- **Task to complete**
Reproduce each of the following records verbatim, with every line preserved unchanged.

## BEGIN Data for processing

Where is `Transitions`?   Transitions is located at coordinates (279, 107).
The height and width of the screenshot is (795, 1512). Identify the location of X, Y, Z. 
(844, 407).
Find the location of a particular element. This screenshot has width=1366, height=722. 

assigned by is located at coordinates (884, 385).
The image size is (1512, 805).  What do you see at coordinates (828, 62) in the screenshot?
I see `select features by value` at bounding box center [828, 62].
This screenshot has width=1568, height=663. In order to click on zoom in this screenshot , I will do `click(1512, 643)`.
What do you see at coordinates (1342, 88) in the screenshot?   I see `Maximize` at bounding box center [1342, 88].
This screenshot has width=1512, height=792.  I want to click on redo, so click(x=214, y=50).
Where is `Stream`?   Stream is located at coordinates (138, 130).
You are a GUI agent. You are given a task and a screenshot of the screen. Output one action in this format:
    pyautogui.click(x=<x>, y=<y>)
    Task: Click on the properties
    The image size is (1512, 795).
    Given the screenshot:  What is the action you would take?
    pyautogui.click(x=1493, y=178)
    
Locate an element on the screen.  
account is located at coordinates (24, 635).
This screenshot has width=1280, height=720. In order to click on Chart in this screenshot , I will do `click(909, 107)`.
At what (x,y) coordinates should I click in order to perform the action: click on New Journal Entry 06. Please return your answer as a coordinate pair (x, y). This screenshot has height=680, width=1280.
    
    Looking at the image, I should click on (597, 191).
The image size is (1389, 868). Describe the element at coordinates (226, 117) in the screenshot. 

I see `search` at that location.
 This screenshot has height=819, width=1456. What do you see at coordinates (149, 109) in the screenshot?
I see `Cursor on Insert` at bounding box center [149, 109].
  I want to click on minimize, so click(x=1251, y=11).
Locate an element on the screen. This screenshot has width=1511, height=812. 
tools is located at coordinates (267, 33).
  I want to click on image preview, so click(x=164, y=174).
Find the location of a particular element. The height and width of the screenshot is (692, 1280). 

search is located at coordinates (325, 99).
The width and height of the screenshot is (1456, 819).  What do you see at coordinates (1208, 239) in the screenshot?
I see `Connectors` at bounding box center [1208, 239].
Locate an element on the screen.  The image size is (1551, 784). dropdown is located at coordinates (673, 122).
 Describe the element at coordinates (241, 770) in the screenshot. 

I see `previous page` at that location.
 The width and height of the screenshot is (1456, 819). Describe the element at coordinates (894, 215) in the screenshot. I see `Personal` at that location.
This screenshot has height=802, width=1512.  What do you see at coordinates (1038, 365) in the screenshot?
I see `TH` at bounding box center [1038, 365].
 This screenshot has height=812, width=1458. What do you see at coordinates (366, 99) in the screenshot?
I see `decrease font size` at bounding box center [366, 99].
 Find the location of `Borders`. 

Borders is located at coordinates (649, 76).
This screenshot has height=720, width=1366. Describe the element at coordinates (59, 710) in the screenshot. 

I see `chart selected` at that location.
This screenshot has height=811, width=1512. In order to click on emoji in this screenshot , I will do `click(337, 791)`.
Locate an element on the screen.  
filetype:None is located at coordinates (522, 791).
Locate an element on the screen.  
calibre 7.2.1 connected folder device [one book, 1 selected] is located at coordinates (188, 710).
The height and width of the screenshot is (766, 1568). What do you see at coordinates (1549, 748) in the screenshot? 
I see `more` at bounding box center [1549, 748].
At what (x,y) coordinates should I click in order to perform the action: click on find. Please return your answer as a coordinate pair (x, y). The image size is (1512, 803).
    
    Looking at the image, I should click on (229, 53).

## END Data for processing

- **Exercise result**
Where is `Transitions`?   Transitions is located at coordinates (279, 107).
The height and width of the screenshot is (795, 1512). Identify the location of X, Y, Z. 
(844, 407).
Find the location of a particular element. This screenshot has width=1366, height=722. 

assigned by is located at coordinates (884, 385).
The image size is (1512, 805).  What do you see at coordinates (828, 62) in the screenshot?
I see `select features by value` at bounding box center [828, 62].
This screenshot has width=1568, height=663. In order to click on zoom in this screenshot , I will do `click(1512, 643)`.
What do you see at coordinates (1342, 88) in the screenshot?   I see `Maximize` at bounding box center [1342, 88].
This screenshot has width=1512, height=792.  I want to click on redo, so click(x=214, y=50).
Where is `Stream`?   Stream is located at coordinates (138, 130).
You are a GUI agent. You are given a task and a screenshot of the screen. Output one action in this format:
    pyautogui.click(x=<x>, y=<y>)
    Task: Click on the properties
    The image size is (1512, 795).
    Given the screenshot:  What is the action you would take?
    pyautogui.click(x=1493, y=178)
    
Locate an element on the screen.  
account is located at coordinates (24, 635).
This screenshot has width=1280, height=720. In order to click on Chart in this screenshot , I will do `click(909, 107)`.
At what (x,y) coordinates should I click in order to perform the action: click on New Journal Entry 06. Please return your answer as a coordinate pair (x, y). This screenshot has height=680, width=1280.
    
    Looking at the image, I should click on (597, 191).
The image size is (1389, 868). Describe the element at coordinates (226, 117) in the screenshot. 

I see `search` at that location.
 This screenshot has height=819, width=1456. What do you see at coordinates (149, 109) in the screenshot?
I see `Cursor on Insert` at bounding box center [149, 109].
  I want to click on minimize, so click(x=1251, y=11).
Locate an element on the screen. This screenshot has width=1511, height=812. 
tools is located at coordinates (267, 33).
  I want to click on image preview, so click(x=164, y=174).
Find the location of a particular element. The height and width of the screenshot is (692, 1280). 

search is located at coordinates (325, 99).
The width and height of the screenshot is (1456, 819).  What do you see at coordinates (1208, 239) in the screenshot?
I see `Connectors` at bounding box center [1208, 239].
Locate an element on the screen.  The image size is (1551, 784). dropdown is located at coordinates (673, 122).
 Describe the element at coordinates (241, 770) in the screenshot. 

I see `previous page` at that location.
 The width and height of the screenshot is (1456, 819). Describe the element at coordinates (894, 215) in the screenshot. I see `Personal` at that location.
This screenshot has height=802, width=1512.  What do you see at coordinates (1038, 365) in the screenshot?
I see `TH` at bounding box center [1038, 365].
 This screenshot has height=812, width=1458. What do you see at coordinates (366, 99) in the screenshot?
I see `decrease font size` at bounding box center [366, 99].
 Find the location of `Borders`. 

Borders is located at coordinates (649, 76).
This screenshot has height=720, width=1366. Describe the element at coordinates (59, 710) in the screenshot. 

I see `chart selected` at that location.
This screenshot has height=811, width=1512. In order to click on emoji in this screenshot , I will do `click(337, 791)`.
Locate an element on the screen.  
filetype:None is located at coordinates (522, 791).
Locate an element on the screen.  
calibre 7.2.1 connected folder device [one book, 1 selected] is located at coordinates (188, 710).
The height and width of the screenshot is (766, 1568). What do you see at coordinates (1549, 748) in the screenshot? 
I see `more` at bounding box center [1549, 748].
At what (x,y) coordinates should I click in order to perform the action: click on find. Please return your answer as a coordinate pair (x, y). The image size is (1512, 803).
    
    Looking at the image, I should click on (229, 53).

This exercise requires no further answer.